Colpisce principalmente i giovani. Si tratta di un uso incosciente dello smartphone che si verifica di notte. Ecco cos'è lo sleep texting.

Home > Lifestyle > Inviare messaggi Instagram senza saperlo: la nuova sindrome sleep texting

Le nuove tecnologie ci consentono oggi di comunicare con le persone a tempi di record e in tantissime modalità, con lo smartphone soprattutto.

E forse, tutto questo sta portando i giovani verso una direzione sbagliata, tanto da inviare messaggi Instagram o da Facebook, anche senza renderseno conto.

Si chiama la nuova sindrome sleep texting ed è il risultato di quanto è stato scoperto da una recente ricerca americana.

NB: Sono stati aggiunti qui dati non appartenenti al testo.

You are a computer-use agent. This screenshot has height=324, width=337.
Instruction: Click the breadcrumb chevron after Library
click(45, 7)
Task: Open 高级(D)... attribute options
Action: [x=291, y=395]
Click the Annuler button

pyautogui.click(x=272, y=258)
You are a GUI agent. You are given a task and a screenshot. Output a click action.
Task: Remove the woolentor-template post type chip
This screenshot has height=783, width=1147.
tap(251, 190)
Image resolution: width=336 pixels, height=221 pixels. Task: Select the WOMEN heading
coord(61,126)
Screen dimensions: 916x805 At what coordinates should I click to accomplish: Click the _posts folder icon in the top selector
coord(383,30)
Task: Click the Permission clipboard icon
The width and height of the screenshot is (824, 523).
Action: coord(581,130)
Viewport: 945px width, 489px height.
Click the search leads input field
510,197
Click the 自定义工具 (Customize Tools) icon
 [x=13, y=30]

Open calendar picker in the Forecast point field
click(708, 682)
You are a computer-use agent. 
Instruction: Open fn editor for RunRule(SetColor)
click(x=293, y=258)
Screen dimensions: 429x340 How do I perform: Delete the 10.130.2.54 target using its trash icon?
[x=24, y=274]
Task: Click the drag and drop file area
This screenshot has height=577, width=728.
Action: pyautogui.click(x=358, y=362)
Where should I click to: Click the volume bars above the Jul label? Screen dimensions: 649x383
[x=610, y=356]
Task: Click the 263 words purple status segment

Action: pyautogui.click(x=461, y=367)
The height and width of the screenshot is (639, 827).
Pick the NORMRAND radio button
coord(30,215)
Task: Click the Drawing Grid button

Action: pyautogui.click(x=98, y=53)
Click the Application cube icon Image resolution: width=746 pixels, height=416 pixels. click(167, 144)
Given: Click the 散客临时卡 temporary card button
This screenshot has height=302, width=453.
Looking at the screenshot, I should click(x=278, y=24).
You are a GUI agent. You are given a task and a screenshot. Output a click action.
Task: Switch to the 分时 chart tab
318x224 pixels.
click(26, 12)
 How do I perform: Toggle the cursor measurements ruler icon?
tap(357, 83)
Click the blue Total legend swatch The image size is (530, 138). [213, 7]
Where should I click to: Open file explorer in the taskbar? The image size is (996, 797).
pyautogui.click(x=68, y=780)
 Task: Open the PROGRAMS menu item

Inviare messaggi sui social senza saperlo

inviare-messaggi-instagram

Sempre di più, i giovani – adolescenti e studenti dell’università – messaggiano con gli amici tramite anche nel cuore della notte, specialmente con gli smartphone. La cosa più preoccupante è che spesso i ragazzi non ricordano di averlo fatto, cioè di aver scritto quei messaggi agli amici.

Si chiama sleep texting ed è la nuova sindrome scoperta – come si legge da una nota dell’Ansa –  da uno studio della Villanova University, pubblicato sulla rivista Journal of American College Health.

Sleep texting:  che cosa sta succedendo

I ragazzi, dunque, sarebbero sempre più colpiti da questa nuova sindrome dello sleep texting. Si invano così  messaggi mentre si sta per prendere sonno o si è ancora addormentati.

La cosa più grave è che i messaggi inviati in questo stato sono spesso prive di senso e dunque anche imbarazzanti se non anche pericolose nei confronti dell’interlocutore che non sa cosa sta succedendo dall’altra parte.

L’autrice dello studio, tuttavia, spiega che il fatto di non ricordare cosa si è fatto qualche minuto prima di essersi addormentati non è una novità, ma del tutto normale.

La cosa più preoccupante

Lo ‘sleep texting’ secondo i ricercatori  è collegato a un sonno interrotto. Quest’ultimo influisce negativamente sulla qualità del sonno stesso, che può portare anche fino a uno squilibrio emotivo.

Dalla ricerca, infatti è emerso che i ragazzi con più di un dispositivo elettronico in camera risultava meno concentrato e produttivo di chi invece non li aveva.

Si tratta di una scoperta molto interessante, che ci fa capire quanto sia importante spegnere i cellulari  prima di andare a dormire e di dedicare il giusto tempo al sonno.